06 Jan, 2026 - 19:35

Il cassiere licenziato e reintegrato dal tribunale si è dimesso

Il cassiere licenziato e reintegrato dal tribunale si è dimesso

Ricordate il caso del cassiere della Pam licenziato dopo il test del carrello? Il tribunale lo ha reintegrato sul posto di lavoro ma Fabio Giomi ha deciso di dimettersi. Non torna al supermercato. Perché? Ha vinto in tribunale, ma non tornerà alla Pam. Fabio Giomi non rientrerà al supermercato dove aveva lavorato per tredici anni: l’indifferenza dei colleghi e l’atteggiamento dell’azienda hanno avuto la meglio. La sentenza del giudice del lavoro non solo ha disposto il suo reintegro, ma ha stabilito un precedente destinato a fare scuola e a tutelare i lavoratori del settore.
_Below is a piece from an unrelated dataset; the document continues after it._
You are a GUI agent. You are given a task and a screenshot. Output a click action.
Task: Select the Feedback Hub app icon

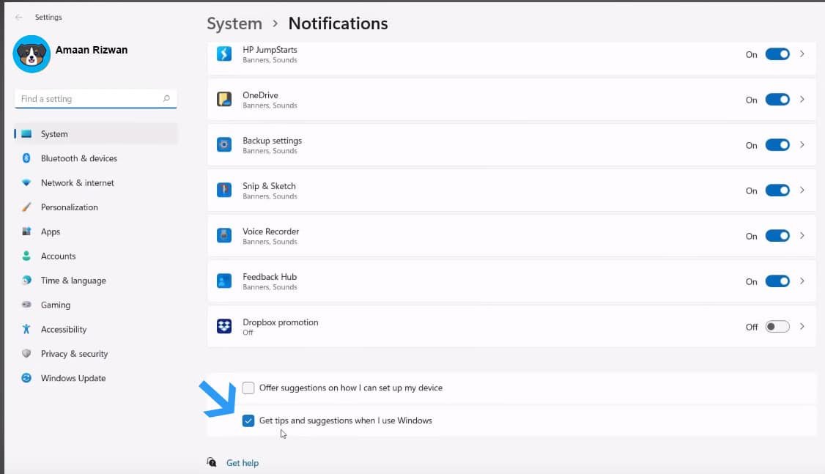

“Ho fatto una battaglia di principio, non ho ricevuto solidarietà dai colleghi”

“Ci sono stati dei momenti, dopo la sentenza, in cui ho dovuto riflettere sul futuro e ho dovuto fare varie considerazioni. L’azienda non avrebbe avuto piacere di riavermi tra i suoi dipendenti. E la mancanza di solidarietà da parte dei miei colleghi mi ha fatto riflettere. Solo una collega mi ha dimostrato solidarietà. Dagli altri non ho saputo nulla” racconta Giomi.
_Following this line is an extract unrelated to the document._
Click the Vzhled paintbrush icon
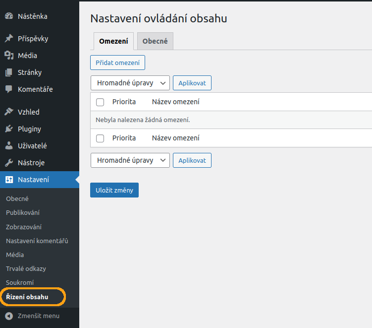The image size is (372, 328). coord(9,112)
L’ex cassiere dice di essere andato in tribunale per difendere un principio di giustizia: “Questa pratica non doveva essere applicata successivamente anche ad altri, perché usata in modo punitivo. Ho voluto arrivare fino in fondo per tutti i lavoratori, non solo quelli del commercio, perché a questo punto si può pensare che tranelli e sotterfugi possano essere usati in qualsiasi ambiente lavorativo”. Ora che farà? Spera di tornare a fare il cassiere ma è aperto anche ad altre possibilità. La pensione è lontana cinque anni.